Segment Start: Records shown

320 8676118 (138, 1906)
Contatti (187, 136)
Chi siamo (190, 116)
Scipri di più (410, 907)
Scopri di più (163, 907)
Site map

Segment End: Records shown

Task item:
Repeat all of the records exactly.

Your solution:
320 8676118 (138, 1906)
Contatti (187, 136)
Chi siamo (190, 116)
Scipri di più (410, 907)
Scopri di più (163, 907)
Site map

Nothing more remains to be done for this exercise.